Eglises d'Asie

La Haute Cour de justice de Peshawar rejette une demande des minorités religieuses pour bénéficier de sièges réservés aux prochaines élections sénatoriales

Publié le 18/03/2010




Lors des élections du mois d’octobre dernier, les chrétiens et les autres minorités religieuses, pour la première fois, avaient voté selon le système des électorats associés (1). Ce nouveau type de scrutin, introduit en janvier 2002, leur permettait de voter pour des candidats de n’importe quelle religion, alors que précédemment, les citoyens adeptes de religions non musulmanes ne pouvaient voter que pour un candidat de leur propre religion. Cependant, malgré ce nouveau système, dix sièges de l’Assemblée nationale avaient été réservés aux candidats des minorités. Il n’existe pas de mesure analogue pour les prochaines élections sénatoriales qui auront lieu le 24 février prochain dans quatre provinces du pays selon des directives données par la Commission électorale du Pakistan.

Cette absence de sièges réservés aux minorités pour les prochaines élections sénatoriales a été déplorée par un certain nombre de représentants des religions non musulmanes.

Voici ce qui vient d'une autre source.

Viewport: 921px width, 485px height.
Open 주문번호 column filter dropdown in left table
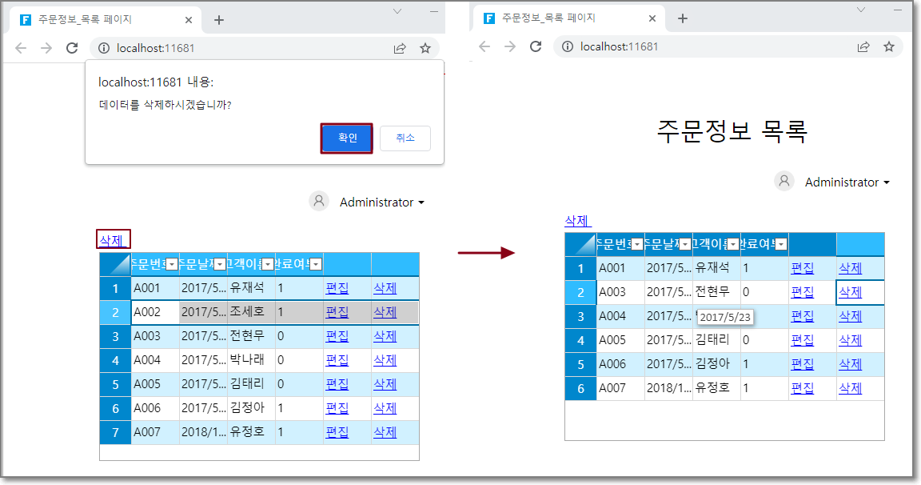[172, 264]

Stephen Salem Handard, président du Pakistan Aqliaty Rabta Party (Parti de la coordination des minorités du Pakistan), a déposé devant la Haute Cour de Peshawar une plainte réclamant que soient créés au Sénat un certain nombre de sièges réservés aux minorités comme c’est le cas pour l’Assemblée nationale. Devant un jury de deux membres, l’avocat a fait valoir que le Sénat réservant des sièges spéciaux pour les femmes et les technocrates en chaque province, il aurait été normal que des mesures semblables existent également en faveur des religions minoritaires. Un jugement a été rendu le 13 janvier dernier. Il rejette la demande des minorités sous le prétexte qu’il existe déjà un avis de la Commission électorale fixant la date des élections sénatoriales et que le tribunal ne peut donc plus intervenir en cette matière.

Regrettant la décision de la cour, Liaqat Munawar Suroija, président de la Mission et de l’action pour les services sociaux, a déclaré qu’une fois encore, des limites strictes sont imposées à la représentation des religions minoritaires. En janvier 2002, lorsque les effectifs de l’Assemblée nationale sont passés de 207 à 270, les sièges réservés aux femmes sont passés de 10 à 60 alors que le nombre de ceux réservés aux minorités ne variait pas et qu’aucun n’était prévu pour celles-ci au Sénat.